__Records shown__.

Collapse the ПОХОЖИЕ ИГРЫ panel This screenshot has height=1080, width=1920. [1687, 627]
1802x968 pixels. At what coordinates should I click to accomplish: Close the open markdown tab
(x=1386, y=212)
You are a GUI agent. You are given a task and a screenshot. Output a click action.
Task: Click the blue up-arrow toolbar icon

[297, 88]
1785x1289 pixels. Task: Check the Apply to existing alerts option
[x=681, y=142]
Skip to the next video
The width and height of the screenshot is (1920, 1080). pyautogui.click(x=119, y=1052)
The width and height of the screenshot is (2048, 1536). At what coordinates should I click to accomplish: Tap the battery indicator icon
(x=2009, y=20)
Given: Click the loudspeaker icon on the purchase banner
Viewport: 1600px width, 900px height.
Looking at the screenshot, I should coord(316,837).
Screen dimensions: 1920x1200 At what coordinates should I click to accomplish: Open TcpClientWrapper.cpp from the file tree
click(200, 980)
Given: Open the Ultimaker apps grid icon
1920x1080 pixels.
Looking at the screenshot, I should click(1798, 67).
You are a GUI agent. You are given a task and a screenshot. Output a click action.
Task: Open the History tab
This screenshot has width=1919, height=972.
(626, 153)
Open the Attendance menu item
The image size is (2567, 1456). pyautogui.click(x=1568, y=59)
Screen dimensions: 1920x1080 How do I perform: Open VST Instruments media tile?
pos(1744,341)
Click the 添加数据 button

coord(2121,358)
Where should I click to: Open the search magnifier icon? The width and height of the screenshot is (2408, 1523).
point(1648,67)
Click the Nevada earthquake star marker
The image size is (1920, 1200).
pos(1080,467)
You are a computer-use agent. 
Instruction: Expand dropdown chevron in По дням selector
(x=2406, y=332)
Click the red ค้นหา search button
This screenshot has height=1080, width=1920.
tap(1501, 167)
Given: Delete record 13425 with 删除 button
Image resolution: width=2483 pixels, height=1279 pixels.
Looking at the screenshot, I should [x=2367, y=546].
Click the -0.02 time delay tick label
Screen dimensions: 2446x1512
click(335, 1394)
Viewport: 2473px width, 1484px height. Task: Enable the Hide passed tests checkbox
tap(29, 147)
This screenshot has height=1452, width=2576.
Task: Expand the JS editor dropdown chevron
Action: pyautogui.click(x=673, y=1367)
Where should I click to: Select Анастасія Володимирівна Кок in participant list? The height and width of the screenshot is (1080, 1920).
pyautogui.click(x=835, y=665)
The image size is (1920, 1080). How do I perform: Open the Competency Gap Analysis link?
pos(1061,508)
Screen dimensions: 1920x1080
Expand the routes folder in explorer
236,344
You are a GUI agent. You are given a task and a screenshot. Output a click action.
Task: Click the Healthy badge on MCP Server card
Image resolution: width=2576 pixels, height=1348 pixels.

__Requirement__.
Please copy, exactly as written, every line in the listing above from the line with "Instruction: Expand dropdown" up to and including the line with "Given: Delete record 13425 with 删除 button".

__Problem solution__.
Instruction: Expand dropdown chevron in По дням selector
(x=2406, y=332)
Click the red ค้นหา search button
This screenshot has height=1080, width=1920.
tap(1501, 167)
Given: Delete record 13425 with 删除 button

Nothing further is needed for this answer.